Este Verão fomos uns dias a Gouveia porque precisávamos de ter uns dias de descanso. E eu só podia ter aqueles porque nos outros descansaria a trabalhar.
E em Gouveia fui procurar a Biblioteca Municipal e nesta procurar o que haveria sobre Vergílio Ferreira. E havia uns livros expostos num escaparate logo à entrada no patamar após escadas. E, porque me notaram o interesse, abriram a porta de uma sala com o seu nome, onde está a sua biblioteca pessoal. E o sofá em couro onde se sentava a escrever. E a manta escocesa em que aninhava os pés. E a tábua, sovada pelo tempo, que colocava em cima de um dos braços do sofá e dos joelhos, em cima da qual escrevia, perna traçada, cigarro na mão, letrinha de mosca, linhas cerradas, caneta de tinta permanente.
Passei os olhos pelos livros, um pouco sem tempo, apesar de todo o tempo. Assim tivesse sido possível, tê-los-ia tirado das estantes fechadas para respirá-los. Exalavam o ar de terem sido lidos, nas lombadas sulcos a demonstrarem terem sido folheados, os cantos esbeiçados do vaivém dos que são manuseados.
Estavam, porém, reclusos, dormentes neste Verão de incêndios. E eu era um simples leitor, forasteiro, passageiro de ocasião. Livros da sua profissão de professor, livros de filosofia francesa e alemã, muita ficção, alguns de ideias sobre a sociedade e a política. Mais, muitos mais, sobre a cultura.

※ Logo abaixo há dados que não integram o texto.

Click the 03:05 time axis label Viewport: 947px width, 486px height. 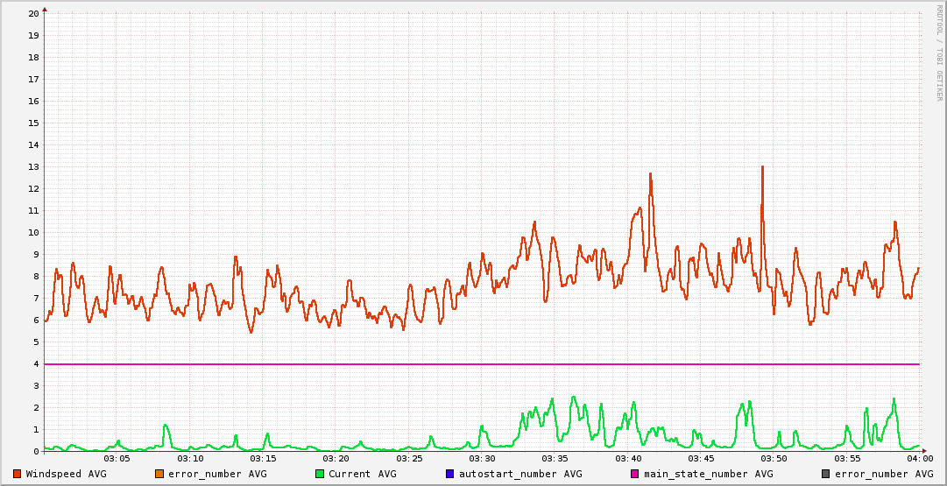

Tinha visto a tábua numa fotografia de luz esbatida, a preto e branco, que Helder Godinho e Serafim Ferreira arquivaram na foto-biografia que lhe dedicaram. E como eu gosto de foto-biografias e compro-as e guardo-as e folheio-as como se álbuns da minha família, mais até do que os álbuns da minha família. Porque estão ali, os objectos dos meus afectos, como se à porta de suas casas, franqueando-me a sua intimidade, as suas dores diluídas entre os amigos, os lugares e os objectos. E tudo morto. E que eu faço reviver quando abro a quase sempre pesada capa do livro que, naquele mágico instante não é a lousa do seu túmulo. E vivem. Como vive agora que fui buscar o livro, precisamente porque escrevo. Estava na estante e de olhos fechados eu iria lá ao encontro da sua presença, sabida e desejada.

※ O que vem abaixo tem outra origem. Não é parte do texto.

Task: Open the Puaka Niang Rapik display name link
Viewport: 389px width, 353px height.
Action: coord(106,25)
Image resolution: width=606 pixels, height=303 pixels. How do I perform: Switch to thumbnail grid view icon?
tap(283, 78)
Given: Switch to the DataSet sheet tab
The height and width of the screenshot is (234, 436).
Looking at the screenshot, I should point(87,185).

Quase ninguém hoje lê a sua obra. É uma escrita triste num tempo em que se querem alegrias e contentamentos. É uma escrita densa que sobrecarrega a mente com ideias num tempo em que se vive soterrados em factos.
Mesmo a “Conta Corrente”, o diário que amava e odiava mas de cujo registo regular não se conseguia livrar, anotando grandes e também ridículos coisas, está perdido para sempre, ida que foi a edição da Bertrand, em duas séries, cada uma a de seu tempo. Os sedentos de voyeurismo, até esses, não viram ainda ali o filão da bisbilhotice.
Só a “Aparição” que foi tornado livro de consumo obrigatório no secundário e, por isso, condenado à maldição, como o foi no meu tempo “Os Lusíadas” que ser jovem é ter asco ao necessário.
Este Verão, acho que depois de ter estado em Gouveia, soube que vai sair um livro sobre os seus tempos de seminarista. Tal como Lauro António fez um filme sobre a “Manhã Submersa”, o livro em que ficou essa parte excruciante da sua vida, em garoto. É tema fácil: a reclusão, submissa, a fé tornada ladainha mastigada e novena fria, a disciplina de palmatória, o frio, o gelo do casarão e da alma infantil, o Seminário do Fundão: «um silêncio mortuário apodrecia ao longos dos muros ou subia largamente de grandes braços abertos das abóbodas (…) um silêncio húmido e submerso com um levedar de origens». E os subentendidos possíveis ante a promiscuidade. Como se me torna nojento quem, ante a grandeza, se entretém com dejectos. Mas há leitores ávidos disso, talvez para que tudo se nivele e se sintam menos raquíticos.
Escrita de ímpetos, gritos na noite, obsessões, polvilhada de rancores que o tempo fez surgir. Escrita de um danado, lançado do Céu à Terra por deuses impiedosos.
Vindo do neo-realismo, virou-lhe as costas com o romance “Mudança”. Não lhe perdoaram a deserção. Não se ficou, porém. Virou-se a eles. Com todas as forças de alma. De «neo-realeiros» para baixo arreou-lhes em grande, vergasta na mão. Proclamou que há mais na estética do que a do panfleto, mais Arte do que a luta pelo pão.
Acumulou ressentimentos. Injustiçado ter-se-à tornado injusto. Dá acanhamento e riso ler hoje esses actos de raiva contra aquilo que execrava, surgem lágrimas com tão profunda e dolorosa compreensão da tragédia existencial do Homem.
Este Verão fui a Gouveia e depois a Melo, a aldeia da sua origem.
Pronto, é isto que venho contar esta semana. Os jornais estão carregados como cachos de outras coisas. A rádio e a televisão repetem todas essas outra coisas. Eu tenho estas e sobretudo falta-me tempo. Olho para todos os livros que escreveu e para os que consegui encontrar dos que escreveram sobre ele e pergunto-me nesta manhã de Sábado se haverá tempo. E peço tempo ao Tempo para que seja possível.